So I am in a bit of a pickle here. I don’t understand what’s wrong with me and hoping some of you have advice on this. I’m a male, 25, had ‘sex’ a few times but never ejaculated. Now I got myself a new girlfriend and I had to turn her sex requests down several times and she didn’t understand why and neither do I.

The weird thing is, I am not asexual. I have a foot fetish and we’ve done a lot of things with that, also me licking her vagina etc, but just the act of penetration, it doesn’t turn me on at all and I don’t really care about a vagina. The only thing that really matters to me is the feet and it seems to be the only thing turning me on. I’ve had this since I started masturbating, never even masturbated to the thought of sex or anything of the like.

So can this still be reversed? I could find a partner who is asexual but the woman I am with now I love very much and I just want to give her good sex. I am not into an open relationship or whatever, so my question here is, can I still become like attracted to it?

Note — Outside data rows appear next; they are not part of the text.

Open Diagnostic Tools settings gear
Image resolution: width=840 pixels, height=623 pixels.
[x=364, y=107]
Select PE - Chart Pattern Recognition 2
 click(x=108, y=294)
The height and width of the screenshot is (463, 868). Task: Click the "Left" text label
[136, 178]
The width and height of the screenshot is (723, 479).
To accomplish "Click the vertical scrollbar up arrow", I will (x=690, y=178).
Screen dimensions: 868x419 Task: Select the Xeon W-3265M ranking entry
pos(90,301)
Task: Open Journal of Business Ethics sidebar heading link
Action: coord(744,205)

Or is this just going to be viagra and long foreplay and just be hard long enough to at least cum and pretend I like it for the rest of my life? I really want children so I need to be able to like have sex, I know some gay men have children and I think it’s the same for them, not attracted to the vagina so?

Idk, any ideas?

3 comments
  1. The best thing I could think of is to try psychology. It’s what I had to do. I dont share your sentiment with feet. However, i do relate to not being turned on by things I should be, and wanting to provide. The thing that helped me most was association. Maybe try some porn that’s feet mixed with sex, see if you can kind of Pavlov yourself into associating sex with being turned on and orgasaming. More than anything, if it comes down to it and you really love this woman, an honest conversation can’t hurt. If it really bothers you, you could always try therapy, but I’d suggest trying to trick your brain first. Good luck hun /gen

  2. So…how do you feel about dick? Or men in general? The answer may be much simpler than you’re thinking.

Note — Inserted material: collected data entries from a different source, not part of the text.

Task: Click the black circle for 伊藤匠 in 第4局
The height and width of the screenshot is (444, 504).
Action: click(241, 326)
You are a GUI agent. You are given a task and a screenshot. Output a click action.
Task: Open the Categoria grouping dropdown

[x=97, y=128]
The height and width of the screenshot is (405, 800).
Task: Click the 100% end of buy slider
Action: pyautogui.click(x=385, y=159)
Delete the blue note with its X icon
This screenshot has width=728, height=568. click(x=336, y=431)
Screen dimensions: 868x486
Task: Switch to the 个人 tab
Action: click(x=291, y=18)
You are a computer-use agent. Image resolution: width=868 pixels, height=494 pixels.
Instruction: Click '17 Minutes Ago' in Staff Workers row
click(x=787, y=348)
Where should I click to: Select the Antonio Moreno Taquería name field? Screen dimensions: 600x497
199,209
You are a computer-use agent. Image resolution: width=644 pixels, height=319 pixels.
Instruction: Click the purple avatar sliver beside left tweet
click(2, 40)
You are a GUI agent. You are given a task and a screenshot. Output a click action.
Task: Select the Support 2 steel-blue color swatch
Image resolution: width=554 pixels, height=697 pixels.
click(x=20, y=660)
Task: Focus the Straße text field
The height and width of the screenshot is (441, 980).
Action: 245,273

  3. * There are definitely straight men out there, who don’t fetishize vaginas per se that much, but they enjoy the act of sex as a whole. Maybe you just need to have more vaginal sex to learn to appriciate it.

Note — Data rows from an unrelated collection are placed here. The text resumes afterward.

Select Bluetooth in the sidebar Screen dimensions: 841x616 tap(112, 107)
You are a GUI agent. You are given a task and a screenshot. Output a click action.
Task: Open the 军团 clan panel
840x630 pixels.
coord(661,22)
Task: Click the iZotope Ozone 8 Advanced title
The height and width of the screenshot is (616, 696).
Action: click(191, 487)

    * Maybe a more playful mindset could help you. We tell ourselve, that we know what we like, but when we let got of our thoughts and are more in the moment, we learn, that there are new sensations, who also feel good.

    * You can touch her feet during intercourse, maybe there is even a way, where you can penetrate her vagina through her feet.

    * Sometimes reducing or giving up of porn consumption entirely helps us to reduce the intensity of fetishes.

    * talking to your partner helps. If you can open up about how you feel, you are able to relax more and will therefore get harder erections.